The problem — Each line below from the one containing "アクセス (834, 72)" through the one containing "[Diapositiva anterior] (174, 943)" is to be given again exactly, and no line outside that span.

Data to process —
* * *

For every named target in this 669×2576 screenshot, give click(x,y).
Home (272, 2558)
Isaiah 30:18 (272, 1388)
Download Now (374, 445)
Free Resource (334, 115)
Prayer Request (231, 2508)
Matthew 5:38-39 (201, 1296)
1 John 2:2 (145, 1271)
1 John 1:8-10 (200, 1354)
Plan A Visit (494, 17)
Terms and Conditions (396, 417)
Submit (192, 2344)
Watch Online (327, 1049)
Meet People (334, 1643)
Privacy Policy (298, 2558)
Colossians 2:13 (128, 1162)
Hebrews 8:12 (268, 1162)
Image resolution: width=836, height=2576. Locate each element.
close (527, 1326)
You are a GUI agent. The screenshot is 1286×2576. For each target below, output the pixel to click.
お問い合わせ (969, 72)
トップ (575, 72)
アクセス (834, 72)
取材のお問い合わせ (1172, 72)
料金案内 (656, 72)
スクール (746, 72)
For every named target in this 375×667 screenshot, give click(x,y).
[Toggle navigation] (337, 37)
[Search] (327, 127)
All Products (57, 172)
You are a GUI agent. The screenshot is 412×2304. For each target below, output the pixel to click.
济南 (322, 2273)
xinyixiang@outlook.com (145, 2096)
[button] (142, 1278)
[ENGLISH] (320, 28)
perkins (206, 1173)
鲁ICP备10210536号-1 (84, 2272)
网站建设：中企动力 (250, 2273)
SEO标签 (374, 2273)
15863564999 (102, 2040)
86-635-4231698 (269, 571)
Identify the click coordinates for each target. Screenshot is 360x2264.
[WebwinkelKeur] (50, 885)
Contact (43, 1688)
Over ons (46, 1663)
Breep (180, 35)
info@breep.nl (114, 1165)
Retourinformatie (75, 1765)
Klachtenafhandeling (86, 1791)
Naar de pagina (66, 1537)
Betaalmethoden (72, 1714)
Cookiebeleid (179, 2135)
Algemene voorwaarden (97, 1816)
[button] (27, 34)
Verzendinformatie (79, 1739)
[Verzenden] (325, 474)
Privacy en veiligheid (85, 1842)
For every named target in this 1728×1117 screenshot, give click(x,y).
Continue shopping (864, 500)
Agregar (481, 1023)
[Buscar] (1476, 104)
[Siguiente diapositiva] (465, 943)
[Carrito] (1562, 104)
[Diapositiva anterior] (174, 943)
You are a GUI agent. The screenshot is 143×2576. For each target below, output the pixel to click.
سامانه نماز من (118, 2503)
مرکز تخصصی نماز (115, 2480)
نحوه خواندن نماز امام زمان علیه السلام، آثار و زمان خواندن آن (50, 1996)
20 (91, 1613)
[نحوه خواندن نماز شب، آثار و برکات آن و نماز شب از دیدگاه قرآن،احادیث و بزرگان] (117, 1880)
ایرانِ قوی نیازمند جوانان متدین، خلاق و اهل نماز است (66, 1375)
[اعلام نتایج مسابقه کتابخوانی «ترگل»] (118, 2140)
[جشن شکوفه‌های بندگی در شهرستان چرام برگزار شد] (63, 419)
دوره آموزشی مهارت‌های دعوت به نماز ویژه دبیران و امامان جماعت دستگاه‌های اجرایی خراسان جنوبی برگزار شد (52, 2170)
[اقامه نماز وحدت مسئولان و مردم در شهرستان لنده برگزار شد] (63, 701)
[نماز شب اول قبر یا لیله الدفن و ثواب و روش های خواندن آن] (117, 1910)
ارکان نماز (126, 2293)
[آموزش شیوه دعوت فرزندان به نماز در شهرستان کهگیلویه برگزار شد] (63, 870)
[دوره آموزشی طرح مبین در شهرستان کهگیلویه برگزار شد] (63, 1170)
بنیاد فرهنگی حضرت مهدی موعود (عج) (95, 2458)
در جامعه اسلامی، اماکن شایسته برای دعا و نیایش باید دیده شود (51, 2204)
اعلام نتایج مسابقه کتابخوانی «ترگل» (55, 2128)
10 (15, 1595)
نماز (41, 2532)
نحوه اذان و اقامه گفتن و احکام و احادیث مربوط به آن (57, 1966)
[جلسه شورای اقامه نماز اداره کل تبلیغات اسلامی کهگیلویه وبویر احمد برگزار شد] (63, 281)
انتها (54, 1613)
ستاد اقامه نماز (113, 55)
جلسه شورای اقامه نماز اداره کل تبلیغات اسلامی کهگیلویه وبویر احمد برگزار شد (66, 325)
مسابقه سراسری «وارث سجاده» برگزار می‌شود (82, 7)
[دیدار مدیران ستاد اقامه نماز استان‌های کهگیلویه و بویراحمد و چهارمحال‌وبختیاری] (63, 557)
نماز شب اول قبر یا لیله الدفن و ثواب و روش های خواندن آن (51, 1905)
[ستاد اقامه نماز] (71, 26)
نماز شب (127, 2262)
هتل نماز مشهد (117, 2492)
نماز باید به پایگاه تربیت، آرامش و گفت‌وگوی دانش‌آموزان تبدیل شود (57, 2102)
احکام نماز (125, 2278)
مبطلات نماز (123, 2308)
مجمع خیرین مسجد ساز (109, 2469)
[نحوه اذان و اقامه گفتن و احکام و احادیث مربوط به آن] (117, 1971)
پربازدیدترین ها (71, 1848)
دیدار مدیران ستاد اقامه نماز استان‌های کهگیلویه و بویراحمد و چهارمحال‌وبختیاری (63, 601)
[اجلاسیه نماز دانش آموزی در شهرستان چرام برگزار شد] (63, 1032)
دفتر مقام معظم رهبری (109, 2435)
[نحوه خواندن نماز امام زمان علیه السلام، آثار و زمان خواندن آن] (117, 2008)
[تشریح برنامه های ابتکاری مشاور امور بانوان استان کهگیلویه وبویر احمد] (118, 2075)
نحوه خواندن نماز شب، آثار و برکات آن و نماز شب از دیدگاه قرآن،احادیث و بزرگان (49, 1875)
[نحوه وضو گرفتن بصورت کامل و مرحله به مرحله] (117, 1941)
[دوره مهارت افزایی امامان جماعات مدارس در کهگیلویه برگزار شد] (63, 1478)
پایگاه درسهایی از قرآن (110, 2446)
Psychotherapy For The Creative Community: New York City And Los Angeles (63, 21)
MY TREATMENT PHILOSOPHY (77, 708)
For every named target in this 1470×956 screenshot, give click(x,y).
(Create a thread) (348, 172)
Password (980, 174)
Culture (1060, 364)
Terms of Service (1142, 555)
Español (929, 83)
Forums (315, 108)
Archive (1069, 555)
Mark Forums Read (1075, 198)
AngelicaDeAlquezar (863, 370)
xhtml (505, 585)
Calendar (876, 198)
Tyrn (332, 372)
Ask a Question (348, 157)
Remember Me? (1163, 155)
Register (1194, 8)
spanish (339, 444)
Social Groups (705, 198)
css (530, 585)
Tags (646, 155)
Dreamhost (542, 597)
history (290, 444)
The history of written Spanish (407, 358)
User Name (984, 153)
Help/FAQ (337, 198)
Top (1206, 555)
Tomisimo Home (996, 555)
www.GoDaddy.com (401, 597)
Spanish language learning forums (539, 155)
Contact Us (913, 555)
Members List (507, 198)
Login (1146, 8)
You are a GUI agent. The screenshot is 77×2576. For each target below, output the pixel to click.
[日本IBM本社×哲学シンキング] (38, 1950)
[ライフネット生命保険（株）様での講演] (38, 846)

* * *

Solution for this task —
アクセス (834, 72)
取材のお問い合わせ (1172, 72)
料金案内 (656, 72)
スクール (746, 72)
For every named target in this 375×667 screenshot, give click(x,y).
[Toggle navigation] (337, 37)
[Search] (327, 127)
All Products (57, 172)
You are a GUI agent. The screenshot is 412×2304. For each target below, output the pixel to click.
济南 (322, 2273)
xinyixiang@outlook.com (145, 2096)
[button] (142, 1278)
[ENGLISH] (320, 28)
perkins (206, 1173)
鲁ICP备10210536号-1 (84, 2272)
网站建设：中企动力 (250, 2273)
SEO标签 (374, 2273)
15863564999 (102, 2040)
86-635-4231698 (269, 571)
Identify the click coordinates for each target. Screenshot is 360x2264.
[WebwinkelKeur] (50, 885)
Contact (43, 1688)
Over ons (46, 1663)
Breep (180, 35)
info@breep.nl (114, 1165)
Retourinformatie (75, 1765)
Klachtenafhandeling (86, 1791)
Naar de pagina (66, 1537)
Betaalmethoden (72, 1714)
Cookiebeleid (179, 2135)
Algemene voorwaarden (97, 1816)
[button] (27, 34)
Verzendinformatie (79, 1739)
[Verzenden] (325, 474)
Privacy en veiligheid (85, 1842)
For every named target in this 1728×1117 screenshot, give click(x,y).
Continue shopping (864, 500)
Agregar (481, 1023)
[Buscar] (1476, 104)
[Siguiente diapositiva] (465, 943)
[Carrito] (1562, 104)
[Diapositiva anterior] (174, 943)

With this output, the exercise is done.